“I couldn't live a week without a private library
- indeed, I'd part with all my furniture and squat and sleep on the floor
before I'd let go of the 1500 or so books I possess.” ― H.P. Lovecraft

Whistling In The Graveyard

Friday, June 25, 2004

So my friends Mike D, his girlfriend Bradley (that's not a gay joke, she's really a chick) and Rich S are coming back to town for the Parkersburg High School class of 1994 reunion.

I've never had to wheather such a barbaric thing as a high school reuninon as everyone in my class pretty well still hates everyone else, so the Wirt County High class of 1992 simply didn't have one.

Actually, I don't need one. Most of the people from my class that I want to see (few though they are) either live with me (two at present count) or I see at least once a month.

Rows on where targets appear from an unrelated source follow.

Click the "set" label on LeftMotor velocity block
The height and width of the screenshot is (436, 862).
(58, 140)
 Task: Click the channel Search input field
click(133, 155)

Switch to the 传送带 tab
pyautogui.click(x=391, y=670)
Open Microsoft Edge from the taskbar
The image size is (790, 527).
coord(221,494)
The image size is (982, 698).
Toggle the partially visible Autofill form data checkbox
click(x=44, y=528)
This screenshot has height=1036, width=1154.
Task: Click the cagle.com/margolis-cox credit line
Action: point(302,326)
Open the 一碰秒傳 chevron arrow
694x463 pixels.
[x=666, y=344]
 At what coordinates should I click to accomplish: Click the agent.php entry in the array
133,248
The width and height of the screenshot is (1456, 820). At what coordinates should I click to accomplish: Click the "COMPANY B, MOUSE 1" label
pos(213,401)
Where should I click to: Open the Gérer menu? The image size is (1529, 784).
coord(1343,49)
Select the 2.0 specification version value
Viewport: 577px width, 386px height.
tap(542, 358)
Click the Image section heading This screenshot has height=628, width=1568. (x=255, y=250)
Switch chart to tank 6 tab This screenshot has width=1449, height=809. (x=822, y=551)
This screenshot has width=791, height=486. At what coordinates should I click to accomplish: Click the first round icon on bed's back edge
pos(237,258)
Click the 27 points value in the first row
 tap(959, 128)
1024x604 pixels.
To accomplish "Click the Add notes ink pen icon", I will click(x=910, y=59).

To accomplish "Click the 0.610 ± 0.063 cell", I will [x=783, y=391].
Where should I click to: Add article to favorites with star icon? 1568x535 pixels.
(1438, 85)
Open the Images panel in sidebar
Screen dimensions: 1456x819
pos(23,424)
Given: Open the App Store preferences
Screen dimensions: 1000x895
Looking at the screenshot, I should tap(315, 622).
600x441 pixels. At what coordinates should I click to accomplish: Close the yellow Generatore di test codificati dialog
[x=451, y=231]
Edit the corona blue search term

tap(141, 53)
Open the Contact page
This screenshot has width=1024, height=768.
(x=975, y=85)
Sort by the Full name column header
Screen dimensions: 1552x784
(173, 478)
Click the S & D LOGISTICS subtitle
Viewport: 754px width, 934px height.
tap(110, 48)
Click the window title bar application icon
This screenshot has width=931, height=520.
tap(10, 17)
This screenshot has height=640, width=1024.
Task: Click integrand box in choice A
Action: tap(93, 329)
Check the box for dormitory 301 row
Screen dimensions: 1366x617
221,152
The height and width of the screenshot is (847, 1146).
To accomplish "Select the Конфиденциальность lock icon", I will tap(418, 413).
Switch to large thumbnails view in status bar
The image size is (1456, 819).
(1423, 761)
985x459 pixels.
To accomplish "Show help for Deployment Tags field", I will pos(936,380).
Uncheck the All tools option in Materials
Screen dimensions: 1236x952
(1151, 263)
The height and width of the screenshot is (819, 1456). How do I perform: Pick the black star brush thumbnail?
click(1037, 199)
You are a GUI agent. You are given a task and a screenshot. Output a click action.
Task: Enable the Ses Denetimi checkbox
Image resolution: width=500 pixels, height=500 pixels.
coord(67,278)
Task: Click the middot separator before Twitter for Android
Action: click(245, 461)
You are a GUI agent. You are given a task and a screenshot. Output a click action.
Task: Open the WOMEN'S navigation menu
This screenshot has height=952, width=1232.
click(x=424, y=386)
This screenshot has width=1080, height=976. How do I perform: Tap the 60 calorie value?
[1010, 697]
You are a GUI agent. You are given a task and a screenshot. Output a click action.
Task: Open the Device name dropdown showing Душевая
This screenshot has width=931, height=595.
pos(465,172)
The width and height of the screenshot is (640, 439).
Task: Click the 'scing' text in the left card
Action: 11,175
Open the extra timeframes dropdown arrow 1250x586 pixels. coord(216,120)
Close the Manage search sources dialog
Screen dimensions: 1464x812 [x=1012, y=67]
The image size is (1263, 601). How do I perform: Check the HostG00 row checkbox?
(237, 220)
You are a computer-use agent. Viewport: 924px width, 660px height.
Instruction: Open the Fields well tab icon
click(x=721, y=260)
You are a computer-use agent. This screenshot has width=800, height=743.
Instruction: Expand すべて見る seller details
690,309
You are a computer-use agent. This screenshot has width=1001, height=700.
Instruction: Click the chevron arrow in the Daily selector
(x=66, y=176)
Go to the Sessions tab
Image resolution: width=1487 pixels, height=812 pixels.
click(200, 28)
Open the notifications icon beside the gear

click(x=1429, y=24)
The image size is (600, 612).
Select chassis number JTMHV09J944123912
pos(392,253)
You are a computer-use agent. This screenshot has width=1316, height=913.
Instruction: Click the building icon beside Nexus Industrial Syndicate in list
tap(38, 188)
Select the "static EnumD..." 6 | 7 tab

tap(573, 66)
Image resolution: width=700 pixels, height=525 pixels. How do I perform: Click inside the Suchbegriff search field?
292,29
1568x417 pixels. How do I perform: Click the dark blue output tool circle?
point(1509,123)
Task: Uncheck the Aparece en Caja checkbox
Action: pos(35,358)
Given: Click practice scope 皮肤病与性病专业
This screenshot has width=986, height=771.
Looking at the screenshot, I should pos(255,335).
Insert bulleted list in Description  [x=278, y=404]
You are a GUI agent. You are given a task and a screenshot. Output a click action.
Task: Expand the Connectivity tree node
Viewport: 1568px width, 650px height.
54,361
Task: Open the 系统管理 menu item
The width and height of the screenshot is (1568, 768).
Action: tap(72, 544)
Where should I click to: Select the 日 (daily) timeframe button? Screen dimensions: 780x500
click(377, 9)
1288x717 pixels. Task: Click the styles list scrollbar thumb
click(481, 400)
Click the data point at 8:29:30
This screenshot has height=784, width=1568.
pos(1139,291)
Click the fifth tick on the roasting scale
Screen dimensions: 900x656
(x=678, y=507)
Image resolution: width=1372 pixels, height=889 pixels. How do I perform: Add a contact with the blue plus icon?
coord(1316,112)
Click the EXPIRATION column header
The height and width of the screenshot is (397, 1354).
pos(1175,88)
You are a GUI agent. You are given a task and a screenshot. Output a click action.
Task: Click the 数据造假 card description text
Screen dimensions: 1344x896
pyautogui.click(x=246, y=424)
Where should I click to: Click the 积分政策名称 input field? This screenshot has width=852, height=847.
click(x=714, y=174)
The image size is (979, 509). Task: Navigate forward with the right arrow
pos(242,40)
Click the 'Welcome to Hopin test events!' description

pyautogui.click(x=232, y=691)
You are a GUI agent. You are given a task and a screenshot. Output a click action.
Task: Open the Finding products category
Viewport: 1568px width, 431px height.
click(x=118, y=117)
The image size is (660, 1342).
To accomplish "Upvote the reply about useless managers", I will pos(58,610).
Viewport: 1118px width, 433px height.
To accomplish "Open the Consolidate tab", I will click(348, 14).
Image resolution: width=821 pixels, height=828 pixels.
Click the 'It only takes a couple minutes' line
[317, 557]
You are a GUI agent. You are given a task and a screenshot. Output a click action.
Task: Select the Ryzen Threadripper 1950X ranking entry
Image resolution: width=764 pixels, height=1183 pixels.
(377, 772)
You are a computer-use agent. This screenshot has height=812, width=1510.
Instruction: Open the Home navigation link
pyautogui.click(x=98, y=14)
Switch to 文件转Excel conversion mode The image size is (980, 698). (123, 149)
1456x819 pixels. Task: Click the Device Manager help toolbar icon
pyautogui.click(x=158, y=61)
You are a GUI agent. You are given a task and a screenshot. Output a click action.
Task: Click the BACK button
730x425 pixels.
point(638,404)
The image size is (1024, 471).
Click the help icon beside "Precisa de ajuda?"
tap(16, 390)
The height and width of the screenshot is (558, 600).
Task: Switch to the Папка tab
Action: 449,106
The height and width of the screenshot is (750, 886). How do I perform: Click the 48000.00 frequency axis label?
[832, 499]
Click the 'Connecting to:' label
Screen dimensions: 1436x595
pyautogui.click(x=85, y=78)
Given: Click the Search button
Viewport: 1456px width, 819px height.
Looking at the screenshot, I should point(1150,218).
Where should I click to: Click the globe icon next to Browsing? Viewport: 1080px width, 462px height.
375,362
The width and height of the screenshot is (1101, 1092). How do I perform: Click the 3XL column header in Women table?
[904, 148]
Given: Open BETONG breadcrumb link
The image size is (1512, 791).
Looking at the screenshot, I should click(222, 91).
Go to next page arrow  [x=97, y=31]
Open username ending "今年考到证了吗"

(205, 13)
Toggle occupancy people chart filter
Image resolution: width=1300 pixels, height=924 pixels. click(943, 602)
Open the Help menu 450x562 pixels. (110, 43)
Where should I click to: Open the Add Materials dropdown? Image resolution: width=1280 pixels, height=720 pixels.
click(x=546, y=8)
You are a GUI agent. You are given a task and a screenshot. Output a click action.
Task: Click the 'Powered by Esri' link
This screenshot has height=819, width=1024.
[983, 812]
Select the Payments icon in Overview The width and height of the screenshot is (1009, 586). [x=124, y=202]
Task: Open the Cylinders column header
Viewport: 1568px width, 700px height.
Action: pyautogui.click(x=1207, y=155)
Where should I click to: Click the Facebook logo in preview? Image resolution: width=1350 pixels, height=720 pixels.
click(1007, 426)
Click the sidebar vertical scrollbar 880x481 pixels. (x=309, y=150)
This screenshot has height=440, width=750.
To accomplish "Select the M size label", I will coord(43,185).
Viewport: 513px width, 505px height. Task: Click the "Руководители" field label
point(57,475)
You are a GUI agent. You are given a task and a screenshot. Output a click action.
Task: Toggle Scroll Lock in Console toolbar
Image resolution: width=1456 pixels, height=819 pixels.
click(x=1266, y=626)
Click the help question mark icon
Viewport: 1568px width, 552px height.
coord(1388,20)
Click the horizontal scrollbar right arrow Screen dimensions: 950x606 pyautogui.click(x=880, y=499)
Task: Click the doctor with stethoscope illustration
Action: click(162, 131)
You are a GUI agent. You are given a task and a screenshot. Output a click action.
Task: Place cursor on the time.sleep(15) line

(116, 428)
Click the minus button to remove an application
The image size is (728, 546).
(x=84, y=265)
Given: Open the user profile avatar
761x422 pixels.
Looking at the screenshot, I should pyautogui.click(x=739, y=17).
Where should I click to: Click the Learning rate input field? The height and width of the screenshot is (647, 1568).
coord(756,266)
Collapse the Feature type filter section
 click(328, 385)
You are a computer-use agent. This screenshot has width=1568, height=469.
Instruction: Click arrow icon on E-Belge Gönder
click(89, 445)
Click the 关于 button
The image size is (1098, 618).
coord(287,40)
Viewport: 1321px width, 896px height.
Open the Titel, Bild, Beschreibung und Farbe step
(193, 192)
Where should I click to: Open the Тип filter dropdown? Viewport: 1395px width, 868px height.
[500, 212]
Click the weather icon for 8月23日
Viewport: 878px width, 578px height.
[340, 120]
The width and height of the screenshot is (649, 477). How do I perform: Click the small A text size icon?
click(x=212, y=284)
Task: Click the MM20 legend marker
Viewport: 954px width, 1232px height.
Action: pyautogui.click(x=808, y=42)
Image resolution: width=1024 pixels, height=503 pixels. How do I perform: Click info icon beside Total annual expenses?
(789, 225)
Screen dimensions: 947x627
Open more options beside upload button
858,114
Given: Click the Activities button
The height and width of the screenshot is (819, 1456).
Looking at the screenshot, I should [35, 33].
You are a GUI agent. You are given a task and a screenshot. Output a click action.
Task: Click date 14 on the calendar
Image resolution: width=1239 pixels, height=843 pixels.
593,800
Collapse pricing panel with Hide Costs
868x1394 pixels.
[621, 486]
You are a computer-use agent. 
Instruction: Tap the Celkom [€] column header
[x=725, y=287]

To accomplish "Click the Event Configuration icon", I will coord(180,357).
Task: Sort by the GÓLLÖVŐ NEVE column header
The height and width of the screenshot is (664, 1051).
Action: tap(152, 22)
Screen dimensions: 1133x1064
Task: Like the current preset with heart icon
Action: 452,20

Also on the horizon, My friend Ryan and I have been planning a party for sunday night down on the farm. I guess he still wants to do it, but I haven't been hipped to the plans yet. If you want to attend, if we are indeed still doing it, contact me via E-mail. It'll be hard to give directions a more accurate than "drive into the woods till you get lost", but I'll give it a whirl. Actually, I'll try to post a Mapquest map here on the blog.

Please do bear in mind that it's in the middle of nowhere, where the screams of another human being, be they in agony or extacy, cannot be heard by another human being.

Actually that brings me to another point. If we do have a party, and if you are female (and always have been), and if you're looking for love, show up at the party with your ass, whatever style condoms and lubricant you prefer and ask for me, Ford W. Maverick.

Oh yeah, bring shoes that you can run well in. If at any point you hear banjo music... well, I think you know what to do.